▸ **Given exercise**: Write out the lines of the material exactly, starting with the line that contains "This screenshot has height=780, width=996." and going on through the line that contains "click(x=14, y=143)", with both of those lines included. Leave the pictures out of your answer.

▸ **Dataset excerpts**:
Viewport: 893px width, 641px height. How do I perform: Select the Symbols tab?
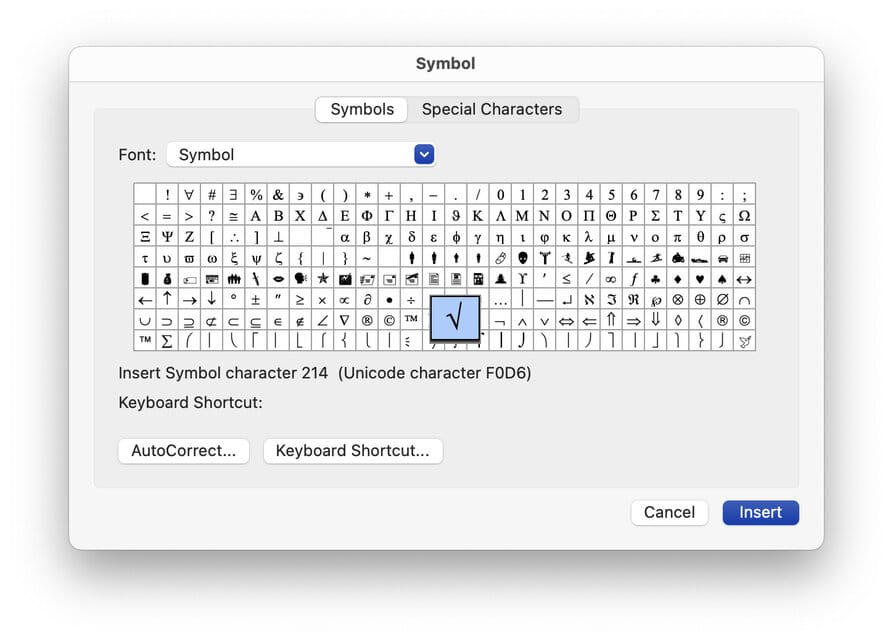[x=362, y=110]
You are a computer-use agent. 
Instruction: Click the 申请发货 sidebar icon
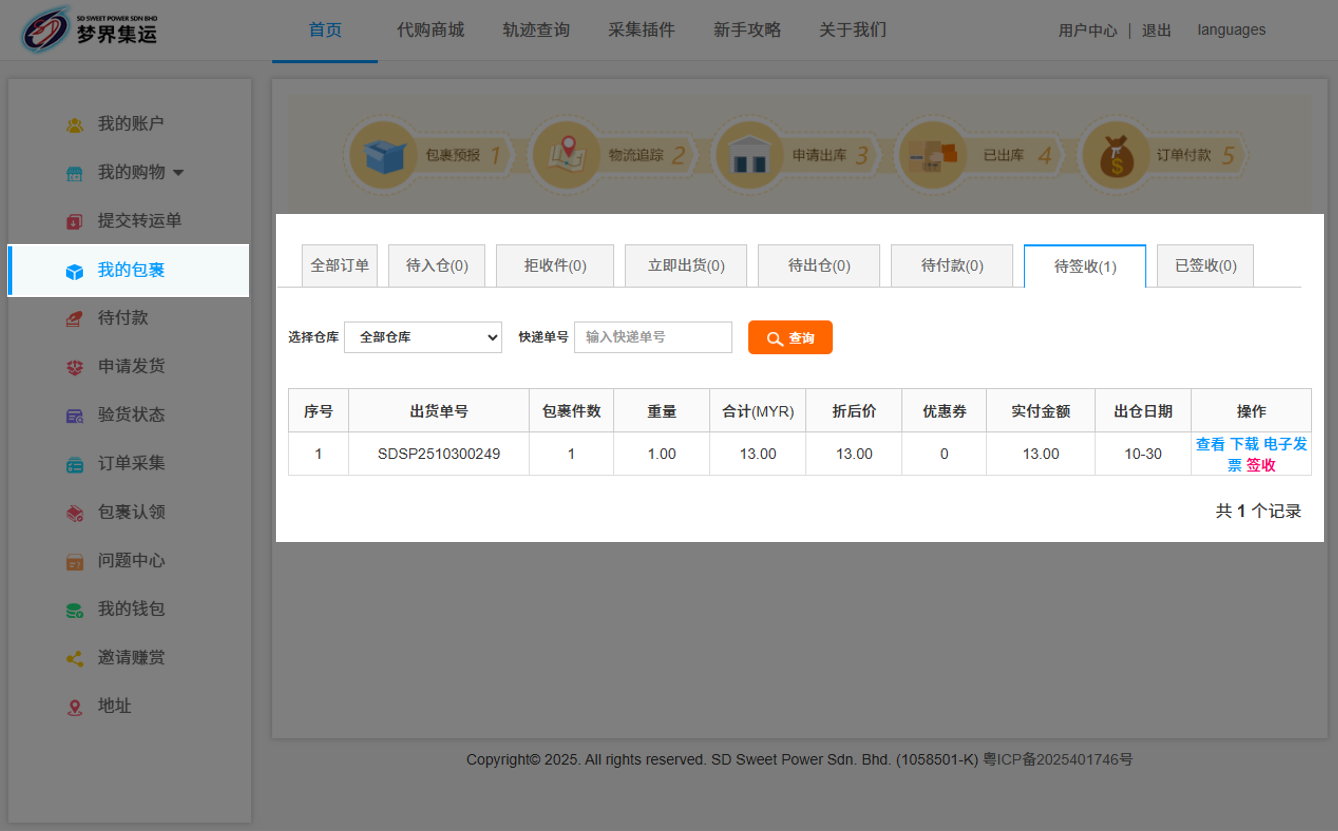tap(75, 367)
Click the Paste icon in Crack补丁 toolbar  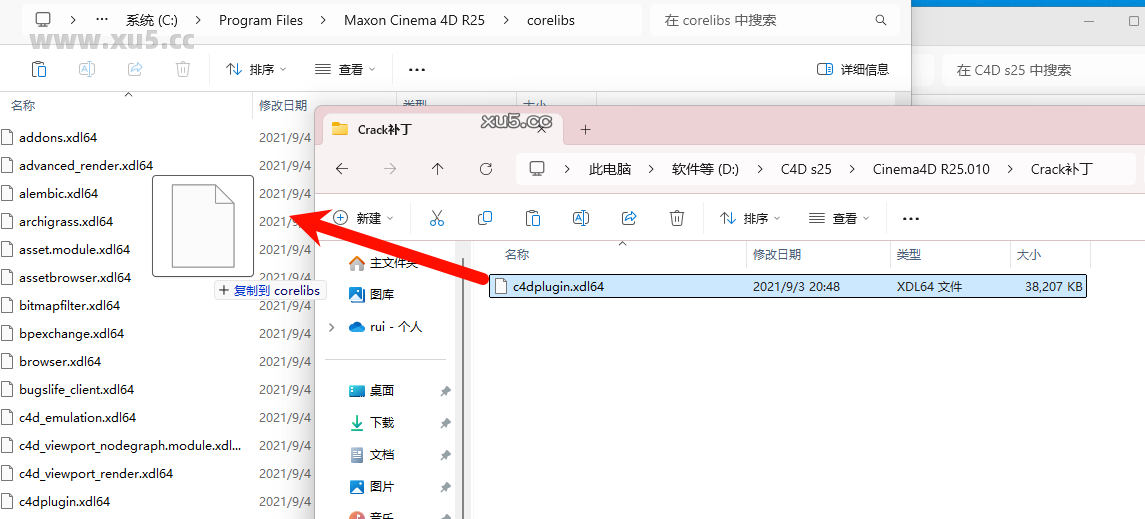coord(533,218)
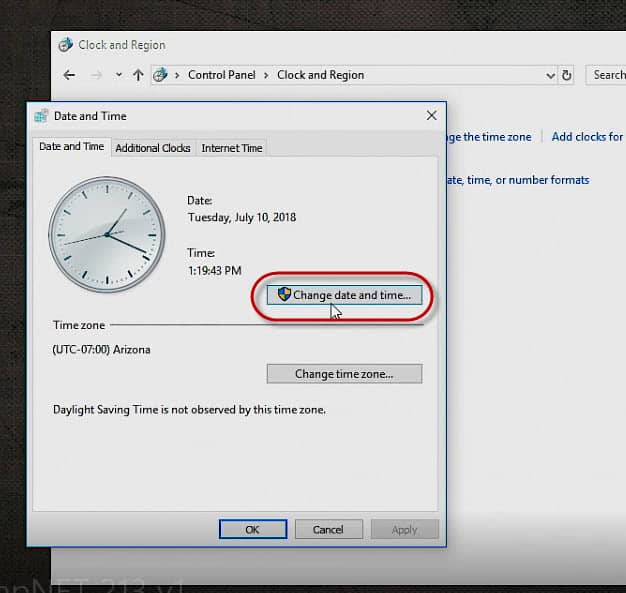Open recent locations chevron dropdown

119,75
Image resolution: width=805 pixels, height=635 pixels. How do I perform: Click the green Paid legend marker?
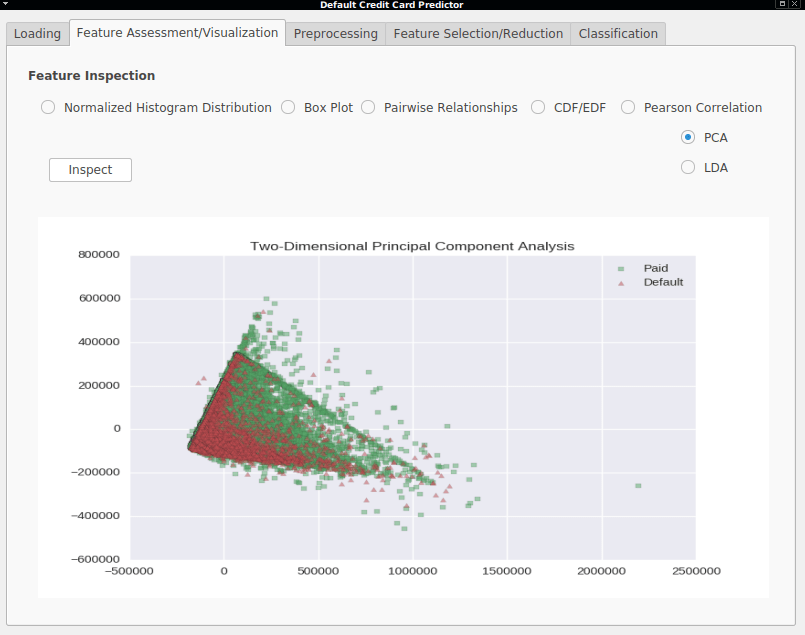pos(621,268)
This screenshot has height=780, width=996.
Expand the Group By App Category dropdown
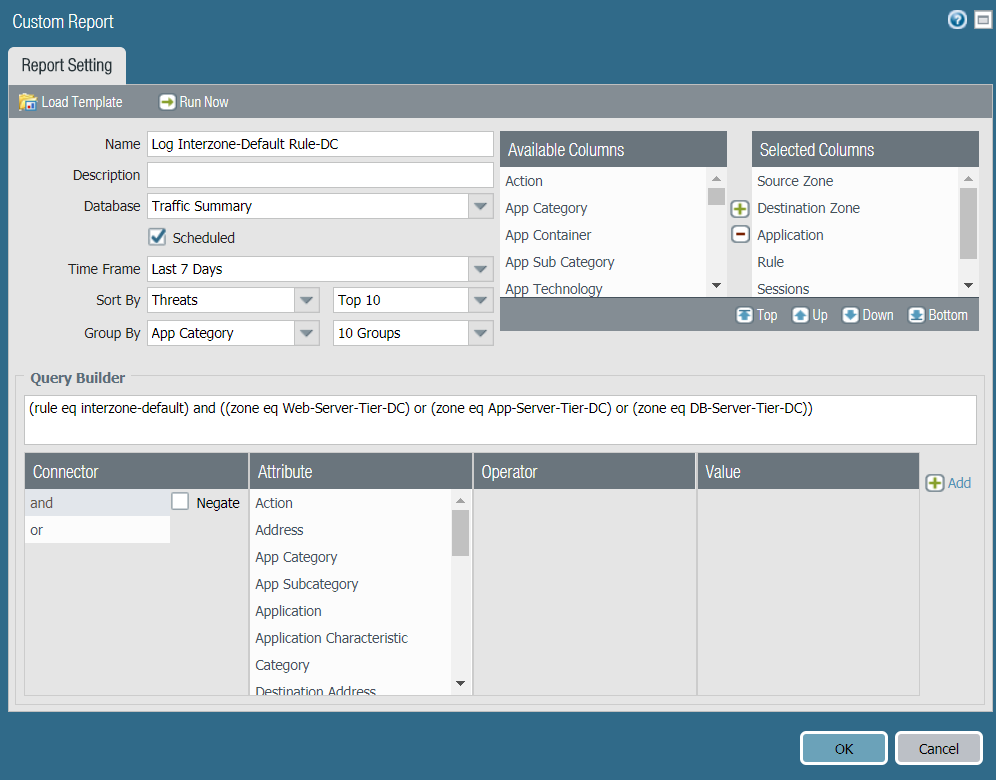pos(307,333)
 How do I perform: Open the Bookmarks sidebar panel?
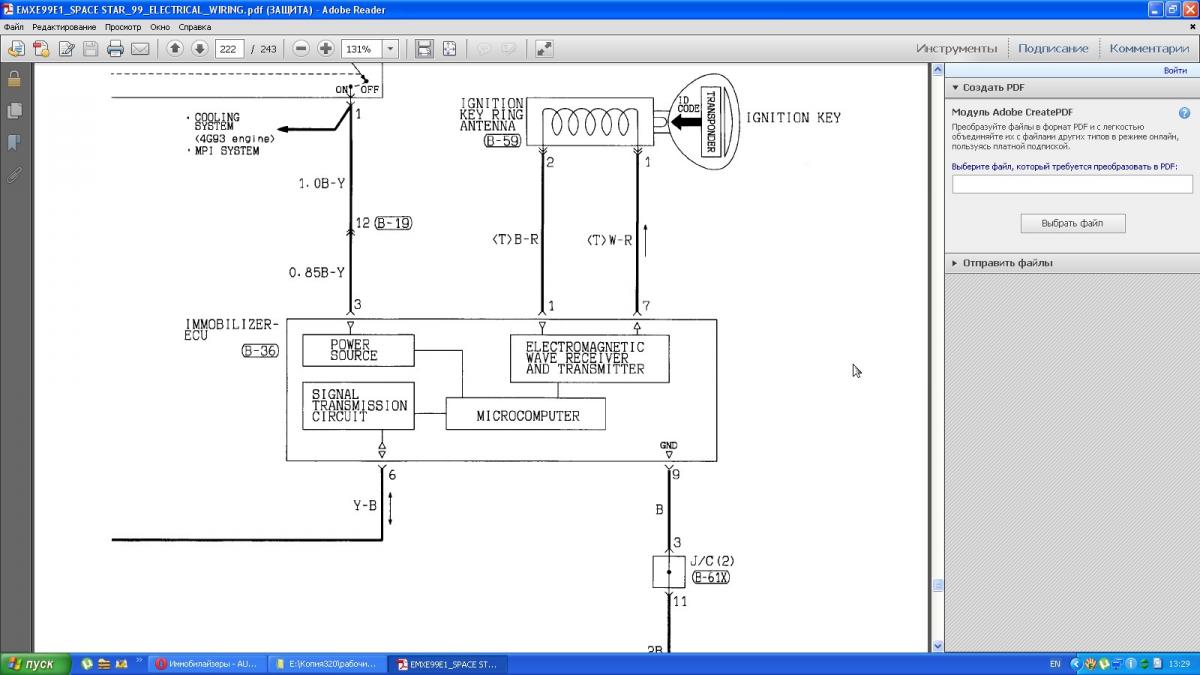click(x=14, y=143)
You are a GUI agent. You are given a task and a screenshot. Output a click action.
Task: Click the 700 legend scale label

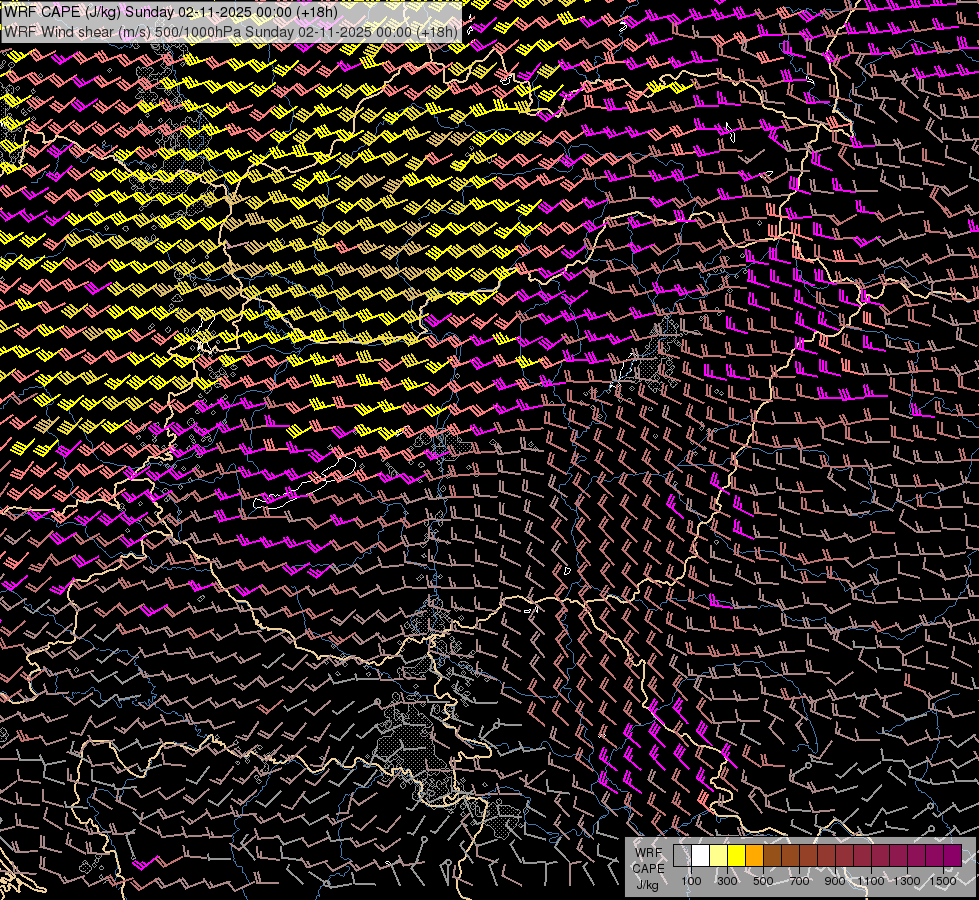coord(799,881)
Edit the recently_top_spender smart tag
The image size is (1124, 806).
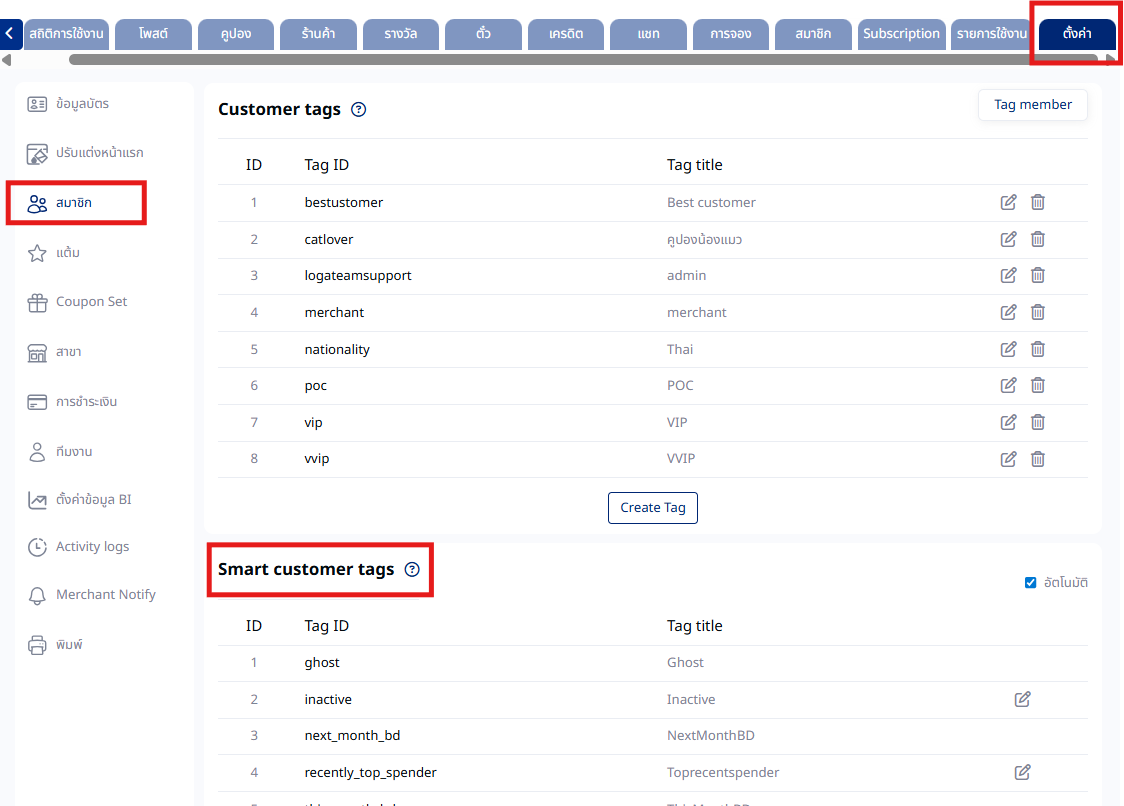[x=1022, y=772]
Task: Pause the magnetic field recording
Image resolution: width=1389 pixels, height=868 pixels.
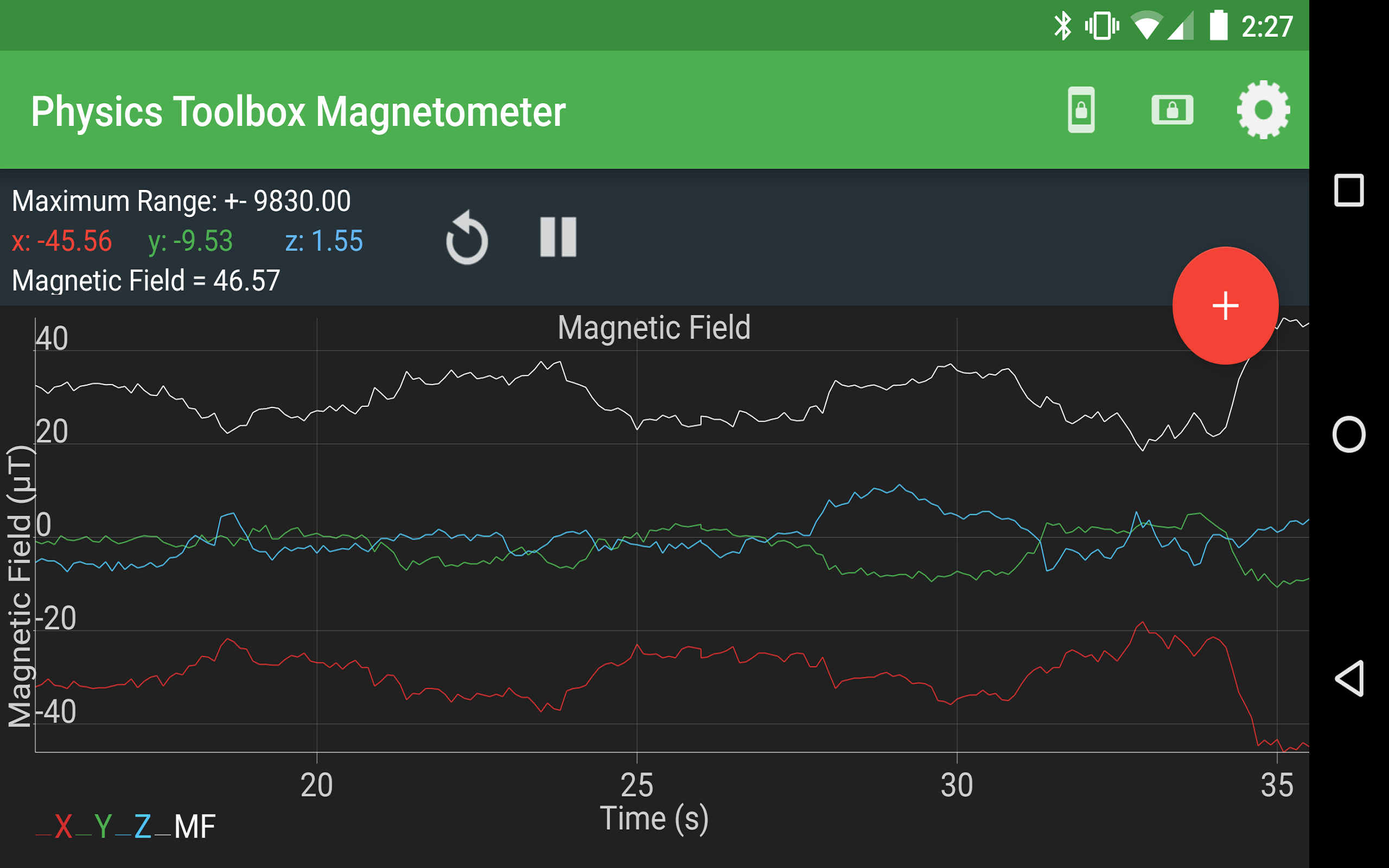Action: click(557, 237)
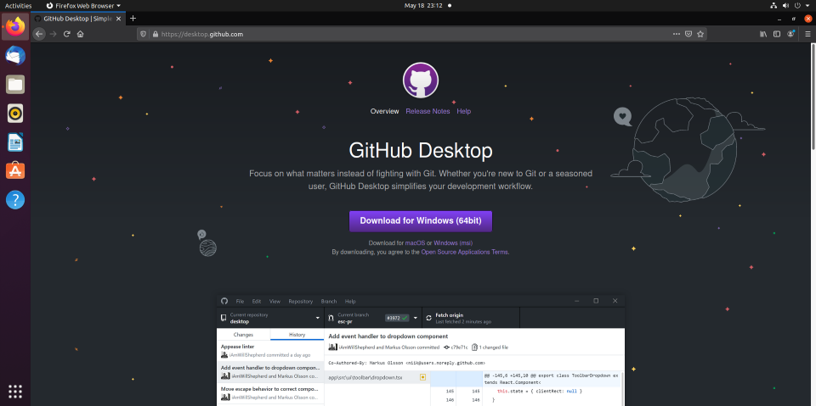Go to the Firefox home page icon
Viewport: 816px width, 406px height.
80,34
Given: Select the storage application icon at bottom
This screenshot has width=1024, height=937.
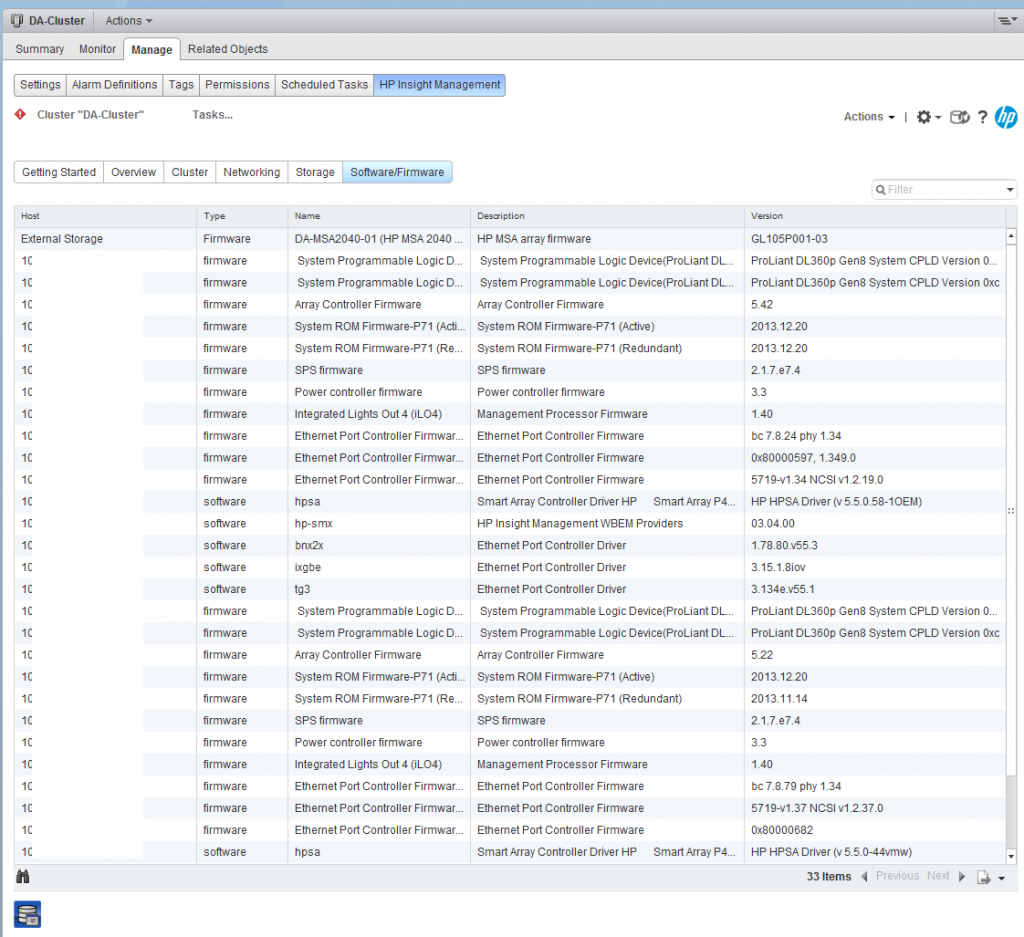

▸ **Full answer**:
This screenshot has height=780, width=996.
Expand the Group By App Category dropdown
pos(307,333)
 How do I perform: Open the Bookmarks sidebar panel?
click(x=14, y=143)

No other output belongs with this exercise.